--- PROVIDED ENTRIES Enclosed Below ---

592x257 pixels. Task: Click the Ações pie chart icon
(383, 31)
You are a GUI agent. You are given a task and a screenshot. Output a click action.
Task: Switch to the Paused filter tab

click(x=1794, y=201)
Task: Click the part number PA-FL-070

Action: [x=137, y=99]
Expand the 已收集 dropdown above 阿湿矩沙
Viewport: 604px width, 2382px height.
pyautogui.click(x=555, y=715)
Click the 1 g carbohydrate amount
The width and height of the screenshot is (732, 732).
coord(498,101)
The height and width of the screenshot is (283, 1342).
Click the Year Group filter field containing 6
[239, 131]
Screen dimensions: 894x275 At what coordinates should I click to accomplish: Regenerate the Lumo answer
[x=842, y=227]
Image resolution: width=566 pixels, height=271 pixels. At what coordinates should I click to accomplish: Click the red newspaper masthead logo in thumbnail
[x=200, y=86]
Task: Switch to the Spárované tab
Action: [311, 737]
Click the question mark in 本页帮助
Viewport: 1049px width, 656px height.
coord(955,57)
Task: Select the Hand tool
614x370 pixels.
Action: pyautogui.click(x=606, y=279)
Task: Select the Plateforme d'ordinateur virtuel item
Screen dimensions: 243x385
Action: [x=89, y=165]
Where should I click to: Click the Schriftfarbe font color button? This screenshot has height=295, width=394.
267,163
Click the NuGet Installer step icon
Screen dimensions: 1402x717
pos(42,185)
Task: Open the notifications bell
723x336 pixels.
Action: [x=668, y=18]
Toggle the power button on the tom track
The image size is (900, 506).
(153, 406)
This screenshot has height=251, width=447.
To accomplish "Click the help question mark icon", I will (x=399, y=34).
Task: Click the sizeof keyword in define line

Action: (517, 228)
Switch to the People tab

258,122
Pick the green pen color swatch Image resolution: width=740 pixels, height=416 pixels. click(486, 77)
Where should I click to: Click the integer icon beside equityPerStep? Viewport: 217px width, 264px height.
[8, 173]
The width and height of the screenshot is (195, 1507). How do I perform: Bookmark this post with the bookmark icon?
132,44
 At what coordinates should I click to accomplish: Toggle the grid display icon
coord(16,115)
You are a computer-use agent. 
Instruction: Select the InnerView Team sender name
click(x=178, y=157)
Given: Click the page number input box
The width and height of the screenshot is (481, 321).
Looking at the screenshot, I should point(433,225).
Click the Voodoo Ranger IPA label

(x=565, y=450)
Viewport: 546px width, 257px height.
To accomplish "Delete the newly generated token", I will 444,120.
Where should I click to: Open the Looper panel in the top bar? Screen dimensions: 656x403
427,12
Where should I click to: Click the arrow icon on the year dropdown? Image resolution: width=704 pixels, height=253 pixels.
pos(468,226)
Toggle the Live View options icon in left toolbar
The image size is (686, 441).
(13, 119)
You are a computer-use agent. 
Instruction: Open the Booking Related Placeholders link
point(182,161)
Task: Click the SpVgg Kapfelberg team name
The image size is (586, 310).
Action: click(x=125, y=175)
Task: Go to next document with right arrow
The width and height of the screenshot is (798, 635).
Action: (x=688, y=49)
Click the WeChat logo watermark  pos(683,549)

--- End of Enclosed PROVIDED ENTRIES ---

_TASK ITEM_
Set out exactly the lines from the one bearing "Task: Go to next document with right arrow" through the end of the data, including both ends and omitting all others.

_EXERCISE OUTPUT_
Task: Go to next document with right arrow
The width and height of the screenshot is (798, 635).
Action: (x=688, y=49)
Click the WeChat logo watermark  pos(683,549)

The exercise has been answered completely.